• [WHAT TO DO]:
Report each line of the entries that includes "button" by copying it.

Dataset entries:
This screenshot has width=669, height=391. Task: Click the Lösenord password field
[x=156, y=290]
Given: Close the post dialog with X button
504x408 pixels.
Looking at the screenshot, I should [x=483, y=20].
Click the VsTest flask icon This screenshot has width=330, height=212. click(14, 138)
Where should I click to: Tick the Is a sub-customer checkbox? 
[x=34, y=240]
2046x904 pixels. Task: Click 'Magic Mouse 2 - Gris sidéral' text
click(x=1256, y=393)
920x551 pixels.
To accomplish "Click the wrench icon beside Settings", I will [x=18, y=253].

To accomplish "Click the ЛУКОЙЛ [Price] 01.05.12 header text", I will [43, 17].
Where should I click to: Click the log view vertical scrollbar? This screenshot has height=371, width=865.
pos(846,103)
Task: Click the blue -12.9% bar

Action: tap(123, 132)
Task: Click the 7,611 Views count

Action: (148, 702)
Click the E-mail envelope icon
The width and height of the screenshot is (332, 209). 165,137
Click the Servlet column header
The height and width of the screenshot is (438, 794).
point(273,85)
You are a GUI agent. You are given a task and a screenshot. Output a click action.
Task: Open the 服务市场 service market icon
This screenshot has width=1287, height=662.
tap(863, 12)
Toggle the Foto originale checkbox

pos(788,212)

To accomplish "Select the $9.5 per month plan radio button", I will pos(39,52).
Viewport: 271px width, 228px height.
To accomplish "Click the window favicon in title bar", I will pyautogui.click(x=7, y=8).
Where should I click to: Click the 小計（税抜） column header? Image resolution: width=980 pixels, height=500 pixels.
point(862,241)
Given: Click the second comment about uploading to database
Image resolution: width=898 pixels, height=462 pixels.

• [EXPECTED ANSWER]:
Given: Close the post dialog with X button
To accomplish "Select the $9.5 per month plan radio button", I will pos(39,52).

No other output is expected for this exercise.